▶ _DATA FOR REVIEW_:
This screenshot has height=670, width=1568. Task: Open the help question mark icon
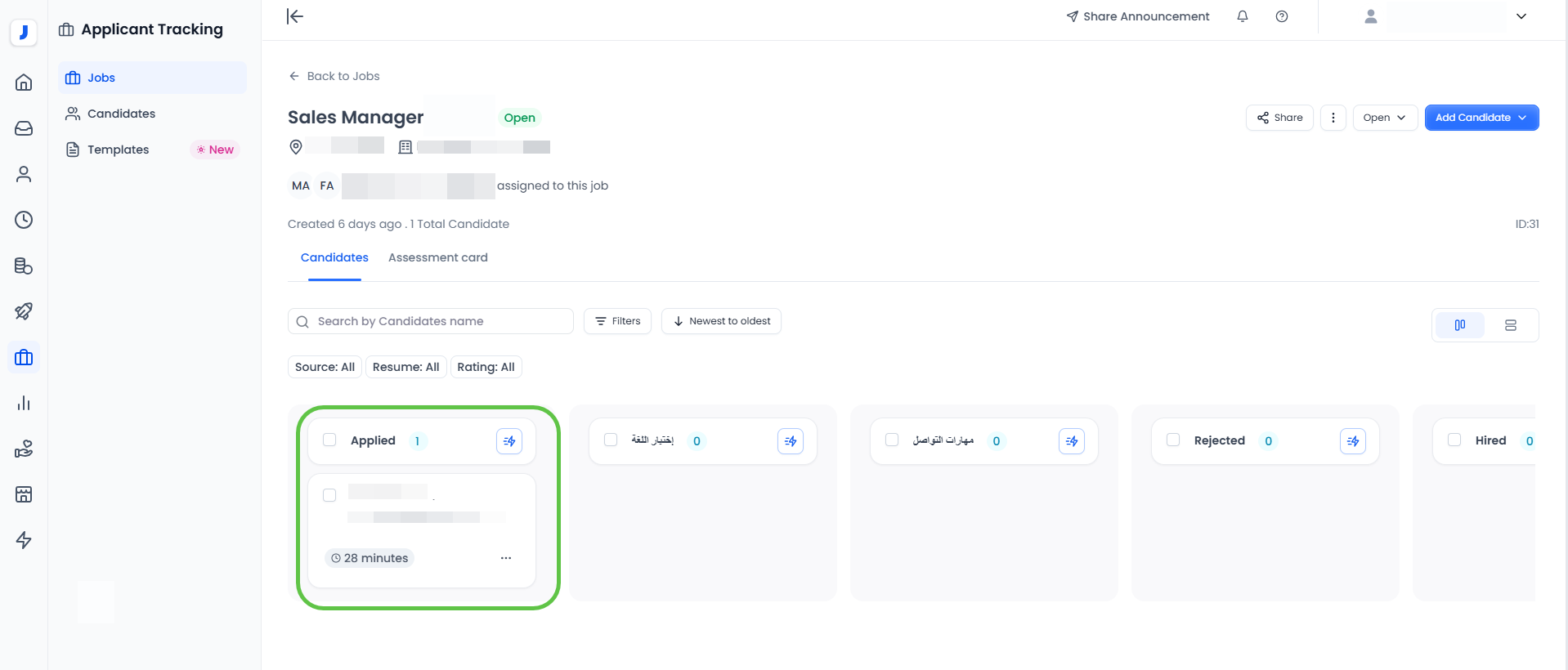coord(1281,16)
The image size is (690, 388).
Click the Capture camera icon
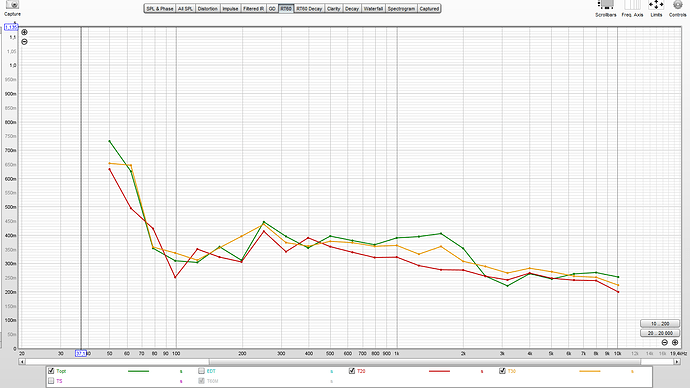pos(12,4)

▶ _EXERCISE REQUIREMENTS_:
The reply should consist of the listing restated word for word, with its pictures removed.

▶ _RESPONSE AREA_:
This screenshot has height=670, width=1568. Task: Open the help question mark icon
coord(1281,16)
The image size is (690, 388).
Click the Capture camera icon
pos(12,4)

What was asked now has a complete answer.